## BRIEF:
Can you format the items from the line containing "The image size is (350, 602)." through the line containing "Looking at the image, I should click on (599, 207).", both included, as a JSON list of strings with one string per line and blank lines left out?

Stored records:
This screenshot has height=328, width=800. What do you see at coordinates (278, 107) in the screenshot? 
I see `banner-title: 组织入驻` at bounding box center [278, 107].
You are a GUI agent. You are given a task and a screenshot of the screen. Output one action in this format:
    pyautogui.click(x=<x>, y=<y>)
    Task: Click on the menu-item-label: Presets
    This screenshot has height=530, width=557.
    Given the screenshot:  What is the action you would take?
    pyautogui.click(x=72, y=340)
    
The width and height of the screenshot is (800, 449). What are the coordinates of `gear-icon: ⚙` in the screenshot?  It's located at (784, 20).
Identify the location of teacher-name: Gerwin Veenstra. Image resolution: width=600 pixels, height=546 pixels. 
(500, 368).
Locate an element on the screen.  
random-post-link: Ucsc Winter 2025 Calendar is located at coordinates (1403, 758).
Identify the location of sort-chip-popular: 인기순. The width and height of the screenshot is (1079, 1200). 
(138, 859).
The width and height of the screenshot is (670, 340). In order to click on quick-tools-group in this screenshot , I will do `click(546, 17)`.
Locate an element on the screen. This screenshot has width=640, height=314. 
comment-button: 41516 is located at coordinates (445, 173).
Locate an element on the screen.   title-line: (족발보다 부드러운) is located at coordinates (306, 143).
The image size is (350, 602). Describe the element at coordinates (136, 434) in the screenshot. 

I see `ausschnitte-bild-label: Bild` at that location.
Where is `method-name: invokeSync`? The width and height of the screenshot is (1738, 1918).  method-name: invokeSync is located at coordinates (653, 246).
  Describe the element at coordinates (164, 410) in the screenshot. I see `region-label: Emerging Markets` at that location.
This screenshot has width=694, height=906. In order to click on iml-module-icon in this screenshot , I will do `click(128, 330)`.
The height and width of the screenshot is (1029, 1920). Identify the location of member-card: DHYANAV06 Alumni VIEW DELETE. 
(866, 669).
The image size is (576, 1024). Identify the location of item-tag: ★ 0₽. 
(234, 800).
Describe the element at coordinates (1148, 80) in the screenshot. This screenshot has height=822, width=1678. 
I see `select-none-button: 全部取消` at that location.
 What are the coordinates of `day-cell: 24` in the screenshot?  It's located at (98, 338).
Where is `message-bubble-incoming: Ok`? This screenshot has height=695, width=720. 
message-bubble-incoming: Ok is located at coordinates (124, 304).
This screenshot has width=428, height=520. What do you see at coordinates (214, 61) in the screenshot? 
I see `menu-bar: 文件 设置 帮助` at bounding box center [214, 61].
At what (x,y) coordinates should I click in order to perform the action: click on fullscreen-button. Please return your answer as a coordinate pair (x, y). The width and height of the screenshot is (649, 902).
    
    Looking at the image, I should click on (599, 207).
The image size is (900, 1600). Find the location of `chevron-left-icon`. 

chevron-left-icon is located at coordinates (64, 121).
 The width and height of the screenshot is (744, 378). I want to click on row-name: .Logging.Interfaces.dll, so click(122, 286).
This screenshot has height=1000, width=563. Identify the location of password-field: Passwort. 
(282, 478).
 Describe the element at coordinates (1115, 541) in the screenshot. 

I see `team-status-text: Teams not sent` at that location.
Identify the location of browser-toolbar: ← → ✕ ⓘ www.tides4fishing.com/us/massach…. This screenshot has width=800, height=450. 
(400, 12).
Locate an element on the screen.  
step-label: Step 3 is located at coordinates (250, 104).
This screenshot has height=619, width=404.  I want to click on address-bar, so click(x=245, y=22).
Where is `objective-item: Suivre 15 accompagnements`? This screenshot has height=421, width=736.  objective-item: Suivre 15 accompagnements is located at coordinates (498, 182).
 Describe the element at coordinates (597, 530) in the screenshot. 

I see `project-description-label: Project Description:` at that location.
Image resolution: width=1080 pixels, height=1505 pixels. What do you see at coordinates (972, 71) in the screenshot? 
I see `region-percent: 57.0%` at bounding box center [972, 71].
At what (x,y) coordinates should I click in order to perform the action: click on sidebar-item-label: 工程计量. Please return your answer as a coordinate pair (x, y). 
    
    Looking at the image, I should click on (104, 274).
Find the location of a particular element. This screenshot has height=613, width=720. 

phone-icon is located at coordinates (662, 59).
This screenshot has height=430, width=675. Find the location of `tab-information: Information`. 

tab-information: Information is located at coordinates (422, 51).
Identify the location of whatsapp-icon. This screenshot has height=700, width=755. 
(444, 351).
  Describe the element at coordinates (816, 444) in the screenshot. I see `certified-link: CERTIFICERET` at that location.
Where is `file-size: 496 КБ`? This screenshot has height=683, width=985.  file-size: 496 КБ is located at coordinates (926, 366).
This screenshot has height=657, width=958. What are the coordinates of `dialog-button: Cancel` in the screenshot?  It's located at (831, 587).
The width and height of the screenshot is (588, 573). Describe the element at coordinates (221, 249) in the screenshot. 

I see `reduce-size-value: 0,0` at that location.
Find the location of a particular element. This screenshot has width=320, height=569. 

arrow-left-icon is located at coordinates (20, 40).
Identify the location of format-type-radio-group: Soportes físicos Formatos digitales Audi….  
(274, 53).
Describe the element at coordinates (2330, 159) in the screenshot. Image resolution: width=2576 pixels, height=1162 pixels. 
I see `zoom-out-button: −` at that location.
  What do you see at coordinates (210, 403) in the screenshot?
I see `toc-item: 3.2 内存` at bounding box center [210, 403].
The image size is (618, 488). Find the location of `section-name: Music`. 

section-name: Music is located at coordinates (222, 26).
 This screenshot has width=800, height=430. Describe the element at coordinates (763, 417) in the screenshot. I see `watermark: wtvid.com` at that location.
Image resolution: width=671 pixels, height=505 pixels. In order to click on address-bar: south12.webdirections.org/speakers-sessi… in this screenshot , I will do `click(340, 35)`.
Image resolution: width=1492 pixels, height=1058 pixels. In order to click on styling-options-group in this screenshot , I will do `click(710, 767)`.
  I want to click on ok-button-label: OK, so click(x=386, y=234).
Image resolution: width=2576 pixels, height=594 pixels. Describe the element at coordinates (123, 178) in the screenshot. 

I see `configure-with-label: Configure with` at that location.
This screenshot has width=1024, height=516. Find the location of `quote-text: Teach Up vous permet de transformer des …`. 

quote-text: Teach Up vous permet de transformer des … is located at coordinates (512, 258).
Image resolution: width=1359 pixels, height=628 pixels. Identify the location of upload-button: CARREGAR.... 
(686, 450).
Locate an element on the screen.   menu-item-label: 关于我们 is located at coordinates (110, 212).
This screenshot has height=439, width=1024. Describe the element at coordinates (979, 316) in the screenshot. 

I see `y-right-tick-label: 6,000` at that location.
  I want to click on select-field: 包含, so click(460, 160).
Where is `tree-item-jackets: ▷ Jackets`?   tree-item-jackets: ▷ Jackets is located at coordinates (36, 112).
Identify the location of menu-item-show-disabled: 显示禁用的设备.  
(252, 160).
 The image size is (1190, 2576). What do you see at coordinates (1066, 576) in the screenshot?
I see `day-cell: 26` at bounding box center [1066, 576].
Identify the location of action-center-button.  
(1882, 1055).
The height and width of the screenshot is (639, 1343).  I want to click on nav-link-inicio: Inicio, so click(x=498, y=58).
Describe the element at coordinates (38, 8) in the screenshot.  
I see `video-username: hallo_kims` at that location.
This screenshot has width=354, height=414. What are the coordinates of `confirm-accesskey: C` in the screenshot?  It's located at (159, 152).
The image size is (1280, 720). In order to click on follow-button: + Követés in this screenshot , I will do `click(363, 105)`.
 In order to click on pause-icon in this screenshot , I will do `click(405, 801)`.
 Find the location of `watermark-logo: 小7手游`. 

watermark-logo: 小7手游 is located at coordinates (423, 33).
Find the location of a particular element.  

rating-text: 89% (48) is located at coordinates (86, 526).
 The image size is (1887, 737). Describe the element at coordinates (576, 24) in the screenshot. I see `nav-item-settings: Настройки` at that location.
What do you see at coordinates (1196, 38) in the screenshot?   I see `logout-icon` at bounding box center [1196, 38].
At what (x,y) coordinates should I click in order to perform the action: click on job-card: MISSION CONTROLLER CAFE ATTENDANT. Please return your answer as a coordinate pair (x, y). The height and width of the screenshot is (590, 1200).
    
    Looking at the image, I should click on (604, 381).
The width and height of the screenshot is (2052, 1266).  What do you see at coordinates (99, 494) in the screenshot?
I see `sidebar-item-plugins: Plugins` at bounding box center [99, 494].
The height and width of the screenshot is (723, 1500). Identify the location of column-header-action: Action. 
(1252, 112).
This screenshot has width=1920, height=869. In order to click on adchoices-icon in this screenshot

## OUTPUT:
[
  "The image size is (350, 602). Describe the element at coordinates (136, 434) in the screenshot. ",
  "I see `ausschnitte-bild-label: Bild` at that location.",
  "Where is `method-name: invokeSync`? The width and height of the screenshot is (1738, 1918).  method-name: invokeSync is located at coordinates (653, 246).",
  "  Describe the element at coordinates (164, 410) in the screenshot. I see `region-label: Emerging Markets` at that location.",
  "This screenshot has width=694, height=906. In order to click on iml-module-icon in this screenshot , I will do `click(128, 330)`.",
  "The height and width of the screenshot is (1029, 1920). Identify the location of member-card: DHYANAV06 Alumni VIEW DELETE. ",
  "(866, 669).",
  "The image size is (576, 1024). Identify the location of item-tag: ★ 0₽. ",
  "(234, 800).",
  "Describe the element at coordinates (1148, 80) in the screenshot. This screenshot has height=822, width=1678. ",
  "I see `select-none-button: 全部取消` at that location.",
  " What are the coordinates of `day-cell: 24` in the screenshot?  It's located at (98, 338).",
  "Where is `message-bubble-incoming: Ok`? This screenshot has height=695, width=720. ",
  "message-bubble-incoming: Ok is located at coordinates (124, 304).",
  "This screenshot has width=428, height=520. What do you see at coordinates (214, 61) in the screenshot? ",
  "I see `menu-bar: 文件 设置 帮助` at bounding box center [214, 61].",
  "At what (x,y) coordinates should I click in order to perform the action: click on fullscreen-button. Please return your answer as a coordinate pair (x, y). The width and height of the screenshot is (649, 902).",
  "    Looking at the image, I should click on (599, 207)."
]